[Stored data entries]
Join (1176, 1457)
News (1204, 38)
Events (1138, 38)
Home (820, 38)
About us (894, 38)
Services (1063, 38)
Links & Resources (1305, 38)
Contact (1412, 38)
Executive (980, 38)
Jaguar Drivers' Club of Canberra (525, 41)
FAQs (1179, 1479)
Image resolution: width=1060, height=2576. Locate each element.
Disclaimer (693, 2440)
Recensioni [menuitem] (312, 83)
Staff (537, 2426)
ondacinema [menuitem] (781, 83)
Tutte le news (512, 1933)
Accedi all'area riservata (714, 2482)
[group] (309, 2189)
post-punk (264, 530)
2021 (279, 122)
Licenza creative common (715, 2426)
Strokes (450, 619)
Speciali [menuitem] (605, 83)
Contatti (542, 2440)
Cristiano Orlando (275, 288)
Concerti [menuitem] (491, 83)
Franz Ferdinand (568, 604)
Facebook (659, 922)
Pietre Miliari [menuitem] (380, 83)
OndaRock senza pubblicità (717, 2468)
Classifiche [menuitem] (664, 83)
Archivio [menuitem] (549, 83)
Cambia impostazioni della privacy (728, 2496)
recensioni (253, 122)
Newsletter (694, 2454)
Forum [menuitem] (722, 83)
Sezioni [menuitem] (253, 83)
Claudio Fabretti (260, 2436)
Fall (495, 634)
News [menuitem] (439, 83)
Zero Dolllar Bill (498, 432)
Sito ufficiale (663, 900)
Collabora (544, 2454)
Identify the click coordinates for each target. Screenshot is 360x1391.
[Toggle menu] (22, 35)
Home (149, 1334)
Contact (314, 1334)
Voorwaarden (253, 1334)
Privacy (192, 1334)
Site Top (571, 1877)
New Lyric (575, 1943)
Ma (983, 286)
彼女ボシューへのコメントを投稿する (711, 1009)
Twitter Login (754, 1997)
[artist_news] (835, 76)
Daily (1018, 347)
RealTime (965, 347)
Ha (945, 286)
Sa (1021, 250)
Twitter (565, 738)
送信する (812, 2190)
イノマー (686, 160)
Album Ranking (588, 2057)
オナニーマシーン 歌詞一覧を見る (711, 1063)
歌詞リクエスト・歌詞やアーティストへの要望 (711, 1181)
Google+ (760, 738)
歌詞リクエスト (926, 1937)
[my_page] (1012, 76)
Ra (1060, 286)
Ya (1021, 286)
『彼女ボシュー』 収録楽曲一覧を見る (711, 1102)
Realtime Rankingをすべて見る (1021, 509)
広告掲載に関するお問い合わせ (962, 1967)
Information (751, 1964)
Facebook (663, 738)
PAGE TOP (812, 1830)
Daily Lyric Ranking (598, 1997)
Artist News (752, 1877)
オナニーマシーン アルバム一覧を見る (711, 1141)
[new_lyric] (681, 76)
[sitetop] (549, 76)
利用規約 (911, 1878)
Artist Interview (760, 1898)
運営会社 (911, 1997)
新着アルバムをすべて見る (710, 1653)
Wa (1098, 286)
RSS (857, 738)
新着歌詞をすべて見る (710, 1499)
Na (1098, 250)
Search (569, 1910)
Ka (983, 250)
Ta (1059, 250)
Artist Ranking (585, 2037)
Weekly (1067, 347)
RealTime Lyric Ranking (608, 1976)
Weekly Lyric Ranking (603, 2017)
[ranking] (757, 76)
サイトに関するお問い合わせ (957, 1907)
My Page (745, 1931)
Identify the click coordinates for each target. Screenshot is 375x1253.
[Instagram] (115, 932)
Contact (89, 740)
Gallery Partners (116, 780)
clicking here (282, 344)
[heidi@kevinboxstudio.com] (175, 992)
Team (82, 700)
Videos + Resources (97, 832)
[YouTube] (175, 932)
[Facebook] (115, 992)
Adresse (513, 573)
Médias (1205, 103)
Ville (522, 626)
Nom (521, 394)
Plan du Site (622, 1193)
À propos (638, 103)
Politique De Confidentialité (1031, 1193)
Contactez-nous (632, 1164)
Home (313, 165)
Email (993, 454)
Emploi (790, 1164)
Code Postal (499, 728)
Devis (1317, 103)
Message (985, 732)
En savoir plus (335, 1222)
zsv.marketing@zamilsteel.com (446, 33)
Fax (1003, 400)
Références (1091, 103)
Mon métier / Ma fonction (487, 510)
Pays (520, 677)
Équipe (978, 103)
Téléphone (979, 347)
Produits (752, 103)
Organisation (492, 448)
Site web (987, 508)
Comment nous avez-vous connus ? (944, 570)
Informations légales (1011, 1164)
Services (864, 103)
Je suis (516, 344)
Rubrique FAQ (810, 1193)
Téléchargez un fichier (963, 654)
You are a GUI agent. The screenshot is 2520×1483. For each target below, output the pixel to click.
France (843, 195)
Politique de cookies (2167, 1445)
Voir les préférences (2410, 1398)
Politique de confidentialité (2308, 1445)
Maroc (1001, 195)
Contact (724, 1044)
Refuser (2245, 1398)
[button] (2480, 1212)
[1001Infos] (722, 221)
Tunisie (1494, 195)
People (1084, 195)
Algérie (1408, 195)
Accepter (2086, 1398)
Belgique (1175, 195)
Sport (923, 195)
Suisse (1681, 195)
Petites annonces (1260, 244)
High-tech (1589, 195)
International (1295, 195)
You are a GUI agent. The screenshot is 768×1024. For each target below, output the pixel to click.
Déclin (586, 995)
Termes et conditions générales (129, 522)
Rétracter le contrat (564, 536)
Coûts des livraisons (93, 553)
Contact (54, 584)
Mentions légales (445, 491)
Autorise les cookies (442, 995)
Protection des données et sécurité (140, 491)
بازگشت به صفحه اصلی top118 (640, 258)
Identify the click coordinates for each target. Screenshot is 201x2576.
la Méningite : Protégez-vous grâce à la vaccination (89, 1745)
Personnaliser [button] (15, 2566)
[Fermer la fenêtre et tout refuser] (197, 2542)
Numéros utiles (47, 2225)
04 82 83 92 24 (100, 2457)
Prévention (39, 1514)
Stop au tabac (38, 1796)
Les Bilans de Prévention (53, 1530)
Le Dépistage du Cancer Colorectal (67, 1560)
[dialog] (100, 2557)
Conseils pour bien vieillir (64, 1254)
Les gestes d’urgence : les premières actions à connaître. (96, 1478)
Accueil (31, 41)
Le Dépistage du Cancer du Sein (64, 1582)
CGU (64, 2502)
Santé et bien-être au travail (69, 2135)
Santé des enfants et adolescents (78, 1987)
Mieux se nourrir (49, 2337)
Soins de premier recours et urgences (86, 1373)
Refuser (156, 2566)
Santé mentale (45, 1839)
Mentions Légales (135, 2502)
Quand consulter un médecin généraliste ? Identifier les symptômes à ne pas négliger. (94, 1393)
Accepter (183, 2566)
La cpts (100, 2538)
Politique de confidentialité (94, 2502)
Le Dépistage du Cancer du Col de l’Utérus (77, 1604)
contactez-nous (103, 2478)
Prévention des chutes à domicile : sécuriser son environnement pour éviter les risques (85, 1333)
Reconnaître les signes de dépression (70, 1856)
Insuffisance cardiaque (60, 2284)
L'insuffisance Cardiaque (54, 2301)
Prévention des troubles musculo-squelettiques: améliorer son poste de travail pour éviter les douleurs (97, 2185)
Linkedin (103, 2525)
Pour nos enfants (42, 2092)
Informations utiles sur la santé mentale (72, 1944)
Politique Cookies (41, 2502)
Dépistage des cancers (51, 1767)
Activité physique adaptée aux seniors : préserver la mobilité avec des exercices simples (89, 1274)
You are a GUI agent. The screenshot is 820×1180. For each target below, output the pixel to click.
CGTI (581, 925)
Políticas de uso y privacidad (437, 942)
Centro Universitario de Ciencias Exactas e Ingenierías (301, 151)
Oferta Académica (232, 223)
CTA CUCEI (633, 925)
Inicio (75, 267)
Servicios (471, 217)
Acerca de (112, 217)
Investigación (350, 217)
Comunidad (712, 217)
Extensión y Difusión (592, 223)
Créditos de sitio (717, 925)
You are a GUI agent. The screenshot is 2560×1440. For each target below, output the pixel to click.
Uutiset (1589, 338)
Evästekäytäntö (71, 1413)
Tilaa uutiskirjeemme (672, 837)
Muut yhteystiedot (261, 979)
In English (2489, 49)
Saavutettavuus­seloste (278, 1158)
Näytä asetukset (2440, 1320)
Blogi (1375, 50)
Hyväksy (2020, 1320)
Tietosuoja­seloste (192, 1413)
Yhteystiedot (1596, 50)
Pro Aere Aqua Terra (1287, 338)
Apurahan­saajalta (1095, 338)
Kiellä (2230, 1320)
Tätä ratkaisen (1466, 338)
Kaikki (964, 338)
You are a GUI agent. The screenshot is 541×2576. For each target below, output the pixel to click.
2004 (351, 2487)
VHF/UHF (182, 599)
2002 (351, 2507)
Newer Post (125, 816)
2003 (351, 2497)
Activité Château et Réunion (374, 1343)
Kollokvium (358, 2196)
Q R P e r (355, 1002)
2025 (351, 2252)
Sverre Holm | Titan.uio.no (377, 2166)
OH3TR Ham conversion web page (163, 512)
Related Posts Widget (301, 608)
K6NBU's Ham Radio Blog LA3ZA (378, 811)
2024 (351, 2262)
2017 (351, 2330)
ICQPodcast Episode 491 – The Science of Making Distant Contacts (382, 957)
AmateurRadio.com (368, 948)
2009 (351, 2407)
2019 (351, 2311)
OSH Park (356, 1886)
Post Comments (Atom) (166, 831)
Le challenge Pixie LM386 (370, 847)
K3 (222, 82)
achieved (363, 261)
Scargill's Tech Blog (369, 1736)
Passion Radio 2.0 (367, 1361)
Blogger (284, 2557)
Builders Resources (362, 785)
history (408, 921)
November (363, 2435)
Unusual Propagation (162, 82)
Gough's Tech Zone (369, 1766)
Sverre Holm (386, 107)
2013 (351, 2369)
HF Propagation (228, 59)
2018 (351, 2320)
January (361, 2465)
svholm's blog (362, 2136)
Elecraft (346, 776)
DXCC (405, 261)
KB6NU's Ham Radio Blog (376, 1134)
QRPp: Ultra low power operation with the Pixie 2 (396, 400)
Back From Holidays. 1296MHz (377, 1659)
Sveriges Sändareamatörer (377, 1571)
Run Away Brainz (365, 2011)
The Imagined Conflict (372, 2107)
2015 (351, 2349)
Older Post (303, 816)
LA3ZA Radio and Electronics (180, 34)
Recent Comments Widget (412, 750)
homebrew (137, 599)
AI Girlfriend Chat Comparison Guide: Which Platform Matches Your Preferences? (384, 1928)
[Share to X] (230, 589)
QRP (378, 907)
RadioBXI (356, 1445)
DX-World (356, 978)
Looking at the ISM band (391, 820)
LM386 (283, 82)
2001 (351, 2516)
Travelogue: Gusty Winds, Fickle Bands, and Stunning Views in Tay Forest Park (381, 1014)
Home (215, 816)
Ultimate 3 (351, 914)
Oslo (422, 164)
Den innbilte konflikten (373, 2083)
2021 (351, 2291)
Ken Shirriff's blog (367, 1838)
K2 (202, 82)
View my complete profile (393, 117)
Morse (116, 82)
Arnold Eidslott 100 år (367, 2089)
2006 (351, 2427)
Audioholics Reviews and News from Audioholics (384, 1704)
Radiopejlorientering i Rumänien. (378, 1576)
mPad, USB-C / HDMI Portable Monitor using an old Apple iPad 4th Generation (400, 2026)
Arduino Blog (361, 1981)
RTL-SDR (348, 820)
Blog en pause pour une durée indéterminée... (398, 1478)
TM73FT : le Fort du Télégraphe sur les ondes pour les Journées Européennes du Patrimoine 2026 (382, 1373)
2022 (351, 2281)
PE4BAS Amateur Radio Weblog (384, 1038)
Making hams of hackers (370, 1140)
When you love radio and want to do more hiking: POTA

- What the exercise asks: Exact duplication is required for the lines above, from the line that contains "Linkedin (103, 2525)" to the line that contains "CGTI (581, 925)", inclusive; omit all others.

- Exercise answer:
Linkedin (103, 2525)
Pour nos enfants (42, 2092)
Informations utiles sur la santé mentale (72, 1944)
Politique Cookies (41, 2502)
Dépistage des cancers (51, 1767)
Activité physique adaptée aux seniors : préserver la mobilité avec des exercices simples (89, 1274)
You are a GUI agent. The screenshot is 820×1180. For each target below, output the pixel to click.
CGTI (581, 925)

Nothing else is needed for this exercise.